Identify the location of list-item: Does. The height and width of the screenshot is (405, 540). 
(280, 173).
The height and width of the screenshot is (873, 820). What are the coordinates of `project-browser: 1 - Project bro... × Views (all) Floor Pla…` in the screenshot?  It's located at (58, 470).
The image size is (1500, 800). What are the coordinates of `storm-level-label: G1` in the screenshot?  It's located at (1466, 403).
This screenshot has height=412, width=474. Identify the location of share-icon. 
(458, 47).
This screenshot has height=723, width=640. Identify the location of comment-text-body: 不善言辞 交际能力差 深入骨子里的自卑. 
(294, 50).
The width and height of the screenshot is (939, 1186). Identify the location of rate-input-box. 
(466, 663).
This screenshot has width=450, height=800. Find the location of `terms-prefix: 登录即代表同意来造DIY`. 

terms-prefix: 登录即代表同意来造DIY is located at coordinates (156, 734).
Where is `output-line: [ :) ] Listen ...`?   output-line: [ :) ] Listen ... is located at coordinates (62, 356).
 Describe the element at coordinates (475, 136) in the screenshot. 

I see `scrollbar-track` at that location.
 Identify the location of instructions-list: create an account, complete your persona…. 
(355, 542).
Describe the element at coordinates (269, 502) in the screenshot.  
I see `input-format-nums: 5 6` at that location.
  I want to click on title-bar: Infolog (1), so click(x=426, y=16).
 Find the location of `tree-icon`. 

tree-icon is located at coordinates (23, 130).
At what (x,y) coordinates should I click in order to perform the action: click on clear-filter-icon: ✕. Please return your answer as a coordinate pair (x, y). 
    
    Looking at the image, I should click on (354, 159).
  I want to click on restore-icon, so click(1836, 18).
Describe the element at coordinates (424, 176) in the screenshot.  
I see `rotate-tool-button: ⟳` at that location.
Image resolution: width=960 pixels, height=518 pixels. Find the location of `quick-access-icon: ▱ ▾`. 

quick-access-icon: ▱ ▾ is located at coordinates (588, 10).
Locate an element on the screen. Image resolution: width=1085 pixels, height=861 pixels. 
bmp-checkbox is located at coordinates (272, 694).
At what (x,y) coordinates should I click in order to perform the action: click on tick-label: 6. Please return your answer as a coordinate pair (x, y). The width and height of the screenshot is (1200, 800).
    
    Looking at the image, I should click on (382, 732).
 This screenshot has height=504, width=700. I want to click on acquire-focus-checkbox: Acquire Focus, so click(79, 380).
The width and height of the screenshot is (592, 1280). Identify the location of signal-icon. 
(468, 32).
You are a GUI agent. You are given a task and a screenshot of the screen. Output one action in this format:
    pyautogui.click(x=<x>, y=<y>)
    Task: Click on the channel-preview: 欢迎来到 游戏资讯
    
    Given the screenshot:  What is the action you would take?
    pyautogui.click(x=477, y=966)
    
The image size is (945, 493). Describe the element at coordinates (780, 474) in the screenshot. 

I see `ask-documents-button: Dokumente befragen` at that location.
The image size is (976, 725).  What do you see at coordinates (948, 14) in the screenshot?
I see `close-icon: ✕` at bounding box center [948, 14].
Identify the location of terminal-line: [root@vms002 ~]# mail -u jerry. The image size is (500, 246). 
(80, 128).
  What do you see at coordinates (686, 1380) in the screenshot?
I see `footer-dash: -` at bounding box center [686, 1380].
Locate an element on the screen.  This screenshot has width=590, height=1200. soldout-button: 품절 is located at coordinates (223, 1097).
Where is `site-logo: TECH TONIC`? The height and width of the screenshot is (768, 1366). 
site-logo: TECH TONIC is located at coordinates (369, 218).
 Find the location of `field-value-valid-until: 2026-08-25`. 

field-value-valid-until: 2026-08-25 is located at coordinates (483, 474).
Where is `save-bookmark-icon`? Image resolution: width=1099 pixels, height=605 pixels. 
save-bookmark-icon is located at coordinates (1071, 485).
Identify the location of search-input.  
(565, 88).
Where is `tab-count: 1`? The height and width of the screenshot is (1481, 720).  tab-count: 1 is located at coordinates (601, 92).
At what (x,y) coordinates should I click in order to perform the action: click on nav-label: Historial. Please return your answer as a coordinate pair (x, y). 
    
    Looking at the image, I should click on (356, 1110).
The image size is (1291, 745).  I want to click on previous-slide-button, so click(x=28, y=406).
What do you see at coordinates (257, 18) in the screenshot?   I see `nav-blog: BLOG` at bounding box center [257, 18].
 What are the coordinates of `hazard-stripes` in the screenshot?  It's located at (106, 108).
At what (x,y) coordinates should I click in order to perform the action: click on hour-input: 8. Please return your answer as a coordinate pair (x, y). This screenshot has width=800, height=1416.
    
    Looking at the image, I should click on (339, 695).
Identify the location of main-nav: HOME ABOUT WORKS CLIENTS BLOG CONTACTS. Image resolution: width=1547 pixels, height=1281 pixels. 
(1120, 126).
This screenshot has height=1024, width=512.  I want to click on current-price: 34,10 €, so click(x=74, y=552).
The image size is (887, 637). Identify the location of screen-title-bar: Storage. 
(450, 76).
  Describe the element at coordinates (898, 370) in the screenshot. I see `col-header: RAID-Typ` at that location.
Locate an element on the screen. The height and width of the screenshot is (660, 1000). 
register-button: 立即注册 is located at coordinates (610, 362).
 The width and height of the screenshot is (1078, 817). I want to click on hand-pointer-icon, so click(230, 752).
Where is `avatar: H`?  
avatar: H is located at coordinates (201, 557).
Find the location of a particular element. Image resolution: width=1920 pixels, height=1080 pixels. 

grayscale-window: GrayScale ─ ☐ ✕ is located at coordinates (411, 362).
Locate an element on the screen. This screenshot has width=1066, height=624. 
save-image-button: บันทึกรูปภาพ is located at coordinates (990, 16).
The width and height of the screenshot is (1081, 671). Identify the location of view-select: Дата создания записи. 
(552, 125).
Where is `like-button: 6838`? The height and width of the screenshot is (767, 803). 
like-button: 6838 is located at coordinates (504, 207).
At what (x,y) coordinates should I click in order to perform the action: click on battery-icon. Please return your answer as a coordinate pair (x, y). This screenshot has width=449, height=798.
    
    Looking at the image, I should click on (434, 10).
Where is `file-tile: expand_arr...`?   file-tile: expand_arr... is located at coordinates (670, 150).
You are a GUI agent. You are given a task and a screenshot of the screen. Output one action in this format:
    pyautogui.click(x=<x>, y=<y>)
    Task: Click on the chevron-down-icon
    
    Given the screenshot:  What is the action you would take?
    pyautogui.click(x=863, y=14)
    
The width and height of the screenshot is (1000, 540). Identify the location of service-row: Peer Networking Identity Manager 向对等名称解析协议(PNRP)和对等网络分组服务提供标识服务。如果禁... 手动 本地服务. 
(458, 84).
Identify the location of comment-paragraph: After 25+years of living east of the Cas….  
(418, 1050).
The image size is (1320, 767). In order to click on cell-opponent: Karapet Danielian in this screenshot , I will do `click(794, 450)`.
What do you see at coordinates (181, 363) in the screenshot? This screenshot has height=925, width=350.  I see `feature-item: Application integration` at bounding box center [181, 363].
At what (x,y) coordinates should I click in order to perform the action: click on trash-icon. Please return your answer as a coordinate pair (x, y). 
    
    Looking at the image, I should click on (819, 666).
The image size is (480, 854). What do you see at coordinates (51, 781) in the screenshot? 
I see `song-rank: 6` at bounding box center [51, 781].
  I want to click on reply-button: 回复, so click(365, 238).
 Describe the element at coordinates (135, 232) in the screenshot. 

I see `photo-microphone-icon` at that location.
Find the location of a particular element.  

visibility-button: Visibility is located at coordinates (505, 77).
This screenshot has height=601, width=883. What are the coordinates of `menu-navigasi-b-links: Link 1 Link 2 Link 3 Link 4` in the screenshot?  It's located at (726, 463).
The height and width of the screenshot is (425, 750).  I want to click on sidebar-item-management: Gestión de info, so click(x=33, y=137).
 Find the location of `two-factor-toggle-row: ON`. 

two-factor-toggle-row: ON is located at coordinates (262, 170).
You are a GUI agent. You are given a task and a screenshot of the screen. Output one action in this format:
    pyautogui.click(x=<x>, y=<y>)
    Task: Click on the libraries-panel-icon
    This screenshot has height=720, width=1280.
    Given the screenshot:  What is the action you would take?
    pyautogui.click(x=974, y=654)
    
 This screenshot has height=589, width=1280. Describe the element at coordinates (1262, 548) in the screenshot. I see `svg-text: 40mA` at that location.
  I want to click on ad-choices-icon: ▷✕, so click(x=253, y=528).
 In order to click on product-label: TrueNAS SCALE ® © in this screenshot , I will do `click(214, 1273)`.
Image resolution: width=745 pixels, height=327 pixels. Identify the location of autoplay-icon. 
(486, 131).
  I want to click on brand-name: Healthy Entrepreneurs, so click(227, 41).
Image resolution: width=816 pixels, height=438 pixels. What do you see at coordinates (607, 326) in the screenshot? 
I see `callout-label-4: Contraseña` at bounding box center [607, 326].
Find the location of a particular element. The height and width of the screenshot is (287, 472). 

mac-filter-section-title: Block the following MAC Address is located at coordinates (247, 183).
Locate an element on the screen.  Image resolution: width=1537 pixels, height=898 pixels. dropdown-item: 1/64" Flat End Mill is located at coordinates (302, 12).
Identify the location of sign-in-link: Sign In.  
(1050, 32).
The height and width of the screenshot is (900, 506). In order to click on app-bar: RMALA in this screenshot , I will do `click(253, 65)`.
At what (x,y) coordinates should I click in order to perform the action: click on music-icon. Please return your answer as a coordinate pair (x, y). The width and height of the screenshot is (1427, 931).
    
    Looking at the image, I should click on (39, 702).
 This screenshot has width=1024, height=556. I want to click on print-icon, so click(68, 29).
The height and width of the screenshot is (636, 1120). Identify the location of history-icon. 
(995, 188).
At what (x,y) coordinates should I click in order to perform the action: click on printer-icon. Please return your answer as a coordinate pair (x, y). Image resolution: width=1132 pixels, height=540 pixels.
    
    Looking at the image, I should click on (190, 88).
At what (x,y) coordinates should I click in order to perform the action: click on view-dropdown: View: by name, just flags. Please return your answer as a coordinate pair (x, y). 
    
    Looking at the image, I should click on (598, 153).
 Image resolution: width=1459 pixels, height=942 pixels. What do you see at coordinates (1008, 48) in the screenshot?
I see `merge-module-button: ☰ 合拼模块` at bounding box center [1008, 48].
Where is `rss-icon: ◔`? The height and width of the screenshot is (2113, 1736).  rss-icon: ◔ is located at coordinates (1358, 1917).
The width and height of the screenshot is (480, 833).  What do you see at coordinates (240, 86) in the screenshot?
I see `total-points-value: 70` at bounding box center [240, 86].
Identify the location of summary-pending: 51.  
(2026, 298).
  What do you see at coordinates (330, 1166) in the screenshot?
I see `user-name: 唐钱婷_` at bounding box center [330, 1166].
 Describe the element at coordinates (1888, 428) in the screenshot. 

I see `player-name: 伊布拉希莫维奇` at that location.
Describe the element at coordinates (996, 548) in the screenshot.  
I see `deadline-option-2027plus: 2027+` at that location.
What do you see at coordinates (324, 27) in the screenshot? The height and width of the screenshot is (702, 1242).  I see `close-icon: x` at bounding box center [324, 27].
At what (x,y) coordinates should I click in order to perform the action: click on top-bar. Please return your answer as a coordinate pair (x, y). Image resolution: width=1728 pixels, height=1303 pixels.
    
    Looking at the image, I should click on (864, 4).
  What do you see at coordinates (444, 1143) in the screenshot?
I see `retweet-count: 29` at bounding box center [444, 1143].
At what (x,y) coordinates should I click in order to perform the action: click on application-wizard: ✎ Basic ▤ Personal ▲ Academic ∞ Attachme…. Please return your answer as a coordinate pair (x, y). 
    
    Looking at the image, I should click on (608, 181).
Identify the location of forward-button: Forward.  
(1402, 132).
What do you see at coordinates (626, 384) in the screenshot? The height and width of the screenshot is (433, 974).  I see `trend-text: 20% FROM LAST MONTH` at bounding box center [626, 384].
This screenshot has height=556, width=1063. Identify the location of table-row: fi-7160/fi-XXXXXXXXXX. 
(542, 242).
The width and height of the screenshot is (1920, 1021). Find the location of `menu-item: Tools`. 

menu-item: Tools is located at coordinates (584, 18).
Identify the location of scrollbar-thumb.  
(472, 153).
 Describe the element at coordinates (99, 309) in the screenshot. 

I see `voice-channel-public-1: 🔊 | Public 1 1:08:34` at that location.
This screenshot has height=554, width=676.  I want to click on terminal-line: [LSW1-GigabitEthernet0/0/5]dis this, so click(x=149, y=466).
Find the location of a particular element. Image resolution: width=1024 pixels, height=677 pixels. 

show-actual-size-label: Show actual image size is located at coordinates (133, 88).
··········
- [PROBLEM STATEMENT] Copy out the rows again as they are, beginning with the line that contains "The height and width of the screenshot is (873, 820)." and continuing through the line that contains "I want to click on restore-icon, so".

- [TASK ANSWER]
The height and width of the screenshot is (873, 820). What are the coordinates of `project-browser: 1 - Project bro... × Views (all) Floor Pla…` in the screenshot?  It's located at (58, 470).
The image size is (1500, 800). What are the coordinates of `storm-level-label: G1` in the screenshot?  It's located at (1466, 403).
This screenshot has height=412, width=474. Identify the location of share-icon. 
(458, 47).
This screenshot has height=723, width=640. Identify the location of comment-text-body: 不善言辞 交际能力差 深入骨子里的自卑. 
(294, 50).
The width and height of the screenshot is (939, 1186). Identify the location of rate-input-box. 
(466, 663).
This screenshot has width=450, height=800. Find the location of `terms-prefix: 登录即代表同意来造DIY`. 

terms-prefix: 登录即代表同意来造DIY is located at coordinates (156, 734).
Where is `output-line: [ :) ] Listen ...`?   output-line: [ :) ] Listen ... is located at coordinates (62, 356).
 Describe the element at coordinates (475, 136) in the screenshot. 

I see `scrollbar-track` at that location.
 Identify the location of instructions-list: create an account, complete your persona…. 
(355, 542).
Describe the element at coordinates (269, 502) in the screenshot.  
I see `input-format-nums: 5 6` at that location.
  I want to click on title-bar: Infolog (1), so click(x=426, y=16).
 Find the location of `tree-icon`. 

tree-icon is located at coordinates (23, 130).
At what (x,y) coordinates should I click in order to perform the action: click on clear-filter-icon: ✕. Please return your answer as a coordinate pair (x, y). 
    
    Looking at the image, I should click on (354, 159).
  I want to click on restore-icon, so click(1836, 18).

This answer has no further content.